In the foot and ankle there are a multitude of joints and all of them are theoretically susceptible of developing arthritis. Some are more commonly affected than others and in our clinics the joints that present with arthritis more often are the ankle joint (tibio-talar joint), the big toe joint (metatarsophalangeal joint), or the midfoot joints (arthritis in top of foot). Joints affected by osteoarthritis have generally been subject to increased long-standing strain (deformities, overuse, repetitive trauma or fractures).
An arthritic joint will be painful and inflamed. The onset of pain tends to develop gradually and is aggravated during activity. However it can also present suddenly in cases of joint flare-ups. Other symptoms will include stiffness in feet and ankles, and a swollen joint. Characteristically, pain tends to be worse in the early mornings or when starting an activity after resting. Many people may feel an increase of joint pain when the weather changes.
During your appointment in clinic, your doctor will enquire about your symptoms and potential causes along with a focused medical history. A physical examination of the affected joints will be conducted and possibly diagnostic tests will be ordered, such as x-rays.
Foot / Ankle Arthritis Treatment
The treatment will be focused on the affected joint. As a degenerative condition, the lost of cartilage cannot be recovered, and as such there is no real cure for arthritis but there are a good number of treatments available to relieve pain or replace the damaged joint.
- Lifestyle – Reducing the stress going through the joint will help to ease-off the pain and avoid further progression. Losing weight, lower impact activities (like swimming or cycling), adequate and protective footwear are amongst some of the proven strategies.
- Medication – Drugs that tackle inflammation and relieve pain can be used but their side-effects need to be weighed out for any long term treatments.
- Injections – Steroids are powerful anti-inflammatories that are injected in the affected joint and reduce the side-effects of drugs that spread throughout the body. Other injectables like viscosupplements (hyaluronic acid – a natural component of joint fluid) are helpful in early stages of the disease whereas more modern options such as PRP (platelet-rich-plasma) and stem cells have shown promising results but are less predictable and clinical studies are still in progress.
- Physiotherapy – Exercises that specifically target some muscles around the ankle and help strengthening them or stretches to reduce stiffness.
- Braces – An ankle support for arthritis will alleviate some pain and protect the joint.
- Podiatry – Given that quite often the underlying cause can be pinned down to a biomechanical imbalance, a podiatry review with gait analysis and potential insoles will help to correct any deformities.

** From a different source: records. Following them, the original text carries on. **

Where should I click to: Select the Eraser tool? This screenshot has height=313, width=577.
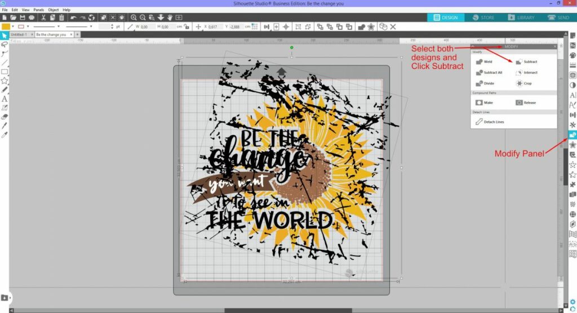tap(5, 116)
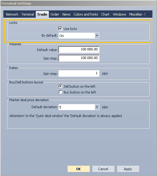
Task: Open the Terminal tab
Action: point(27,14)
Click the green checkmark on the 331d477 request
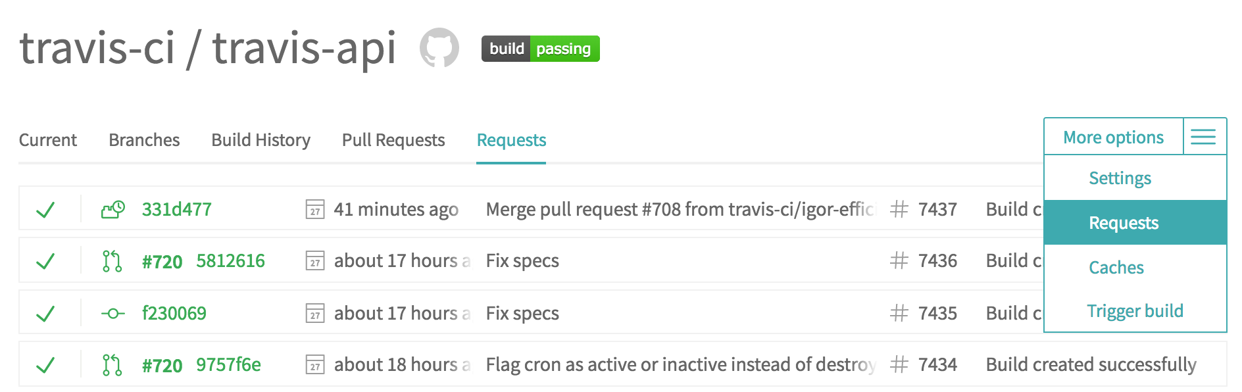 (x=46, y=208)
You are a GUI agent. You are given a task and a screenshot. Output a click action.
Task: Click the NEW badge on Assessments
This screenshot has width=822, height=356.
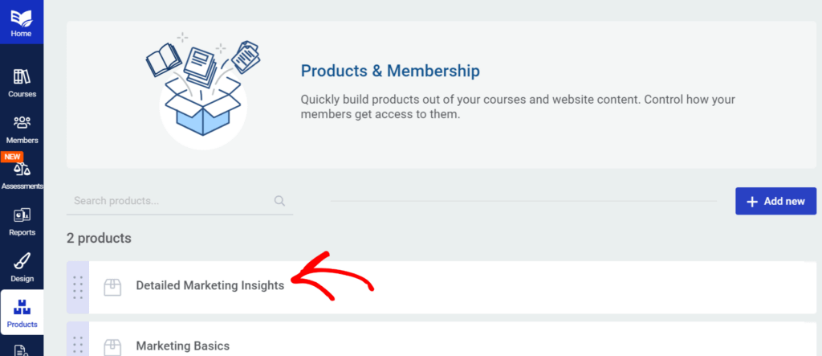(12, 157)
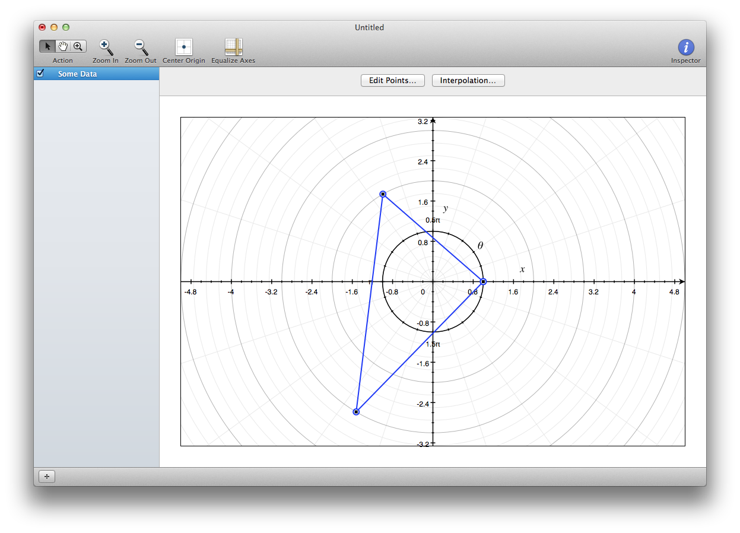This screenshot has height=533, width=740.
Task: Open the Inspector panel
Action: [x=685, y=47]
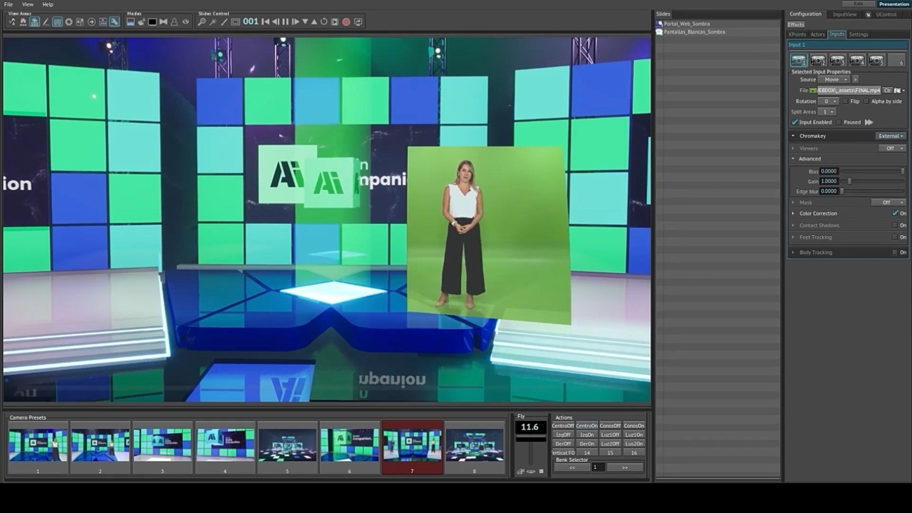Click the red record button in Slides Control
The image size is (912, 513).
346,22
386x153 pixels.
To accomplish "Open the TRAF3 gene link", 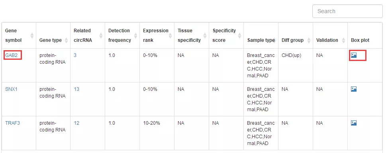I will (13, 123).
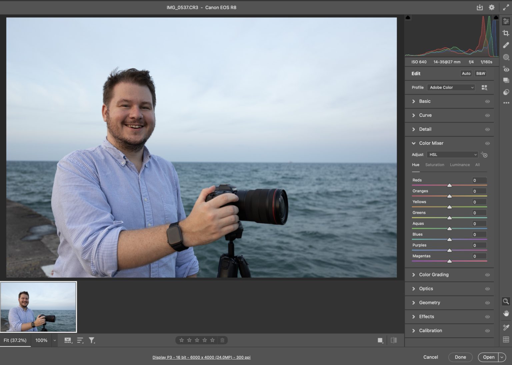This screenshot has height=365, width=512.
Task: Select the Masking tool
Action: (506, 57)
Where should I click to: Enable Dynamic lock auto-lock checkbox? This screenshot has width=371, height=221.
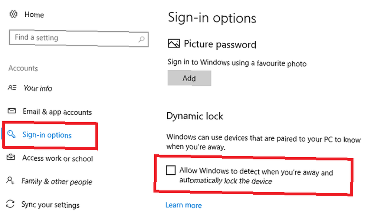171,170
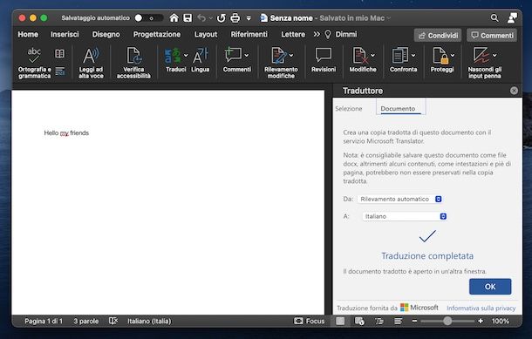The height and width of the screenshot is (339, 532).
Task: Start Leggi ad alta voce
Action: click(91, 63)
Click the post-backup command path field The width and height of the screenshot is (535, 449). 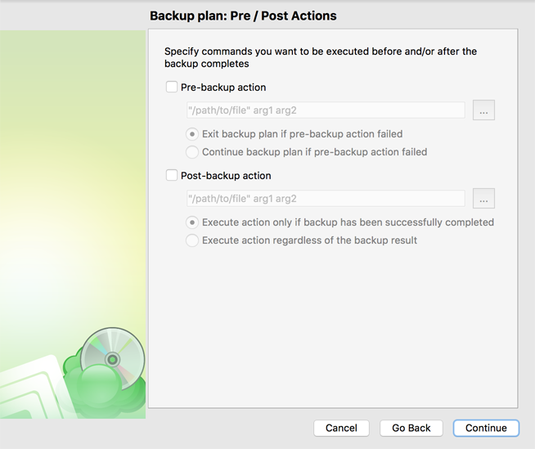326,199
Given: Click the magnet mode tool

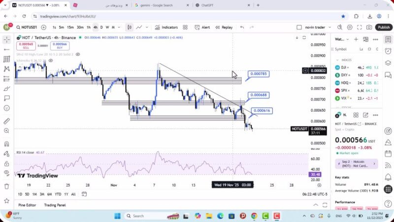Looking at the screenshot, I should pyautogui.click(x=6, y=144).
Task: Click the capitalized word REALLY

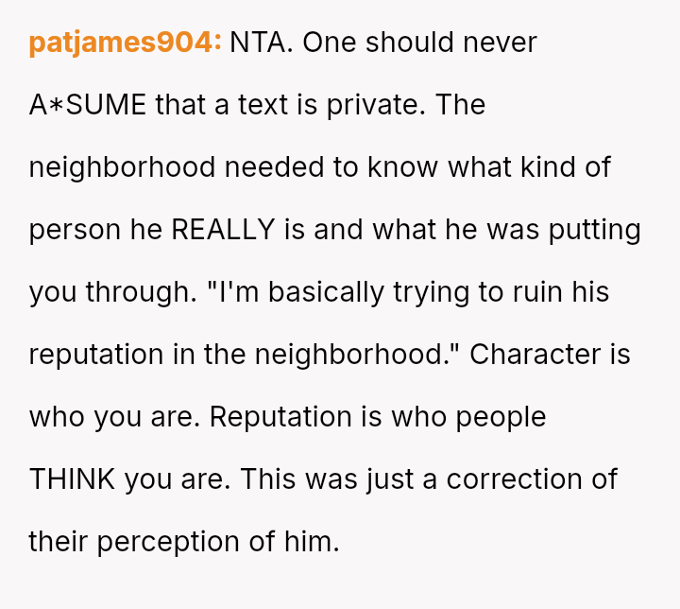Action: tap(223, 230)
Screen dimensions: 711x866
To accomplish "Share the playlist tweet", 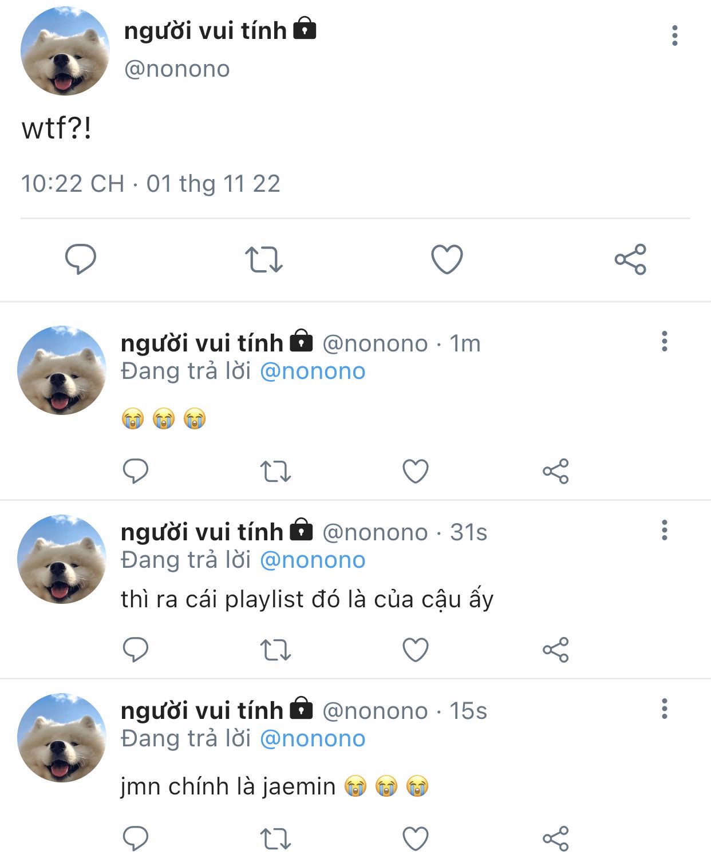I will [555, 650].
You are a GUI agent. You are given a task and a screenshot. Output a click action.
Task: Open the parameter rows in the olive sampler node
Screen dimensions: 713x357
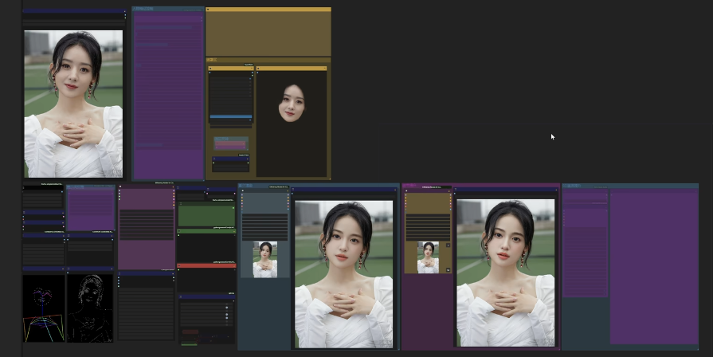click(428, 226)
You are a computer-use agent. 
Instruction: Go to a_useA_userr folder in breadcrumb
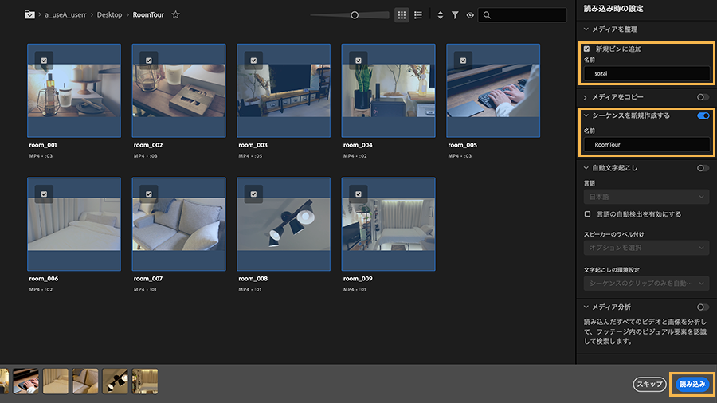[x=66, y=14]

Surgery for Ankle Arthritis
Surgery can be a good option for patients with a disability caused by arthritis that is not relieved by non-surgical treatments. Different types of surgery are available depending on the stage of the condition and your surgeon will discuss those that may benefit you the most. Arthroscopy can be used to address some small areas of damaged cartilage. An osteotomy (leg realigning) that shifts the weight away from the damaged area can be successful in early stages. When the joint is damaged beyond repair either a fusion or a replacement will be indicated with their pros and cons and different recovery times.
So in a nutshell, arthritis is wear and tear of a joint (the smooth cartilage lining becomes rough or wears out completely down to bone). When that happens we can try and reduce the inflammation or movement in that particular joint, although the lost cartilage cannot be build back. When advanced, a good solution would be a joint replacement (for mobile joints) or a fusion (for stiff ones).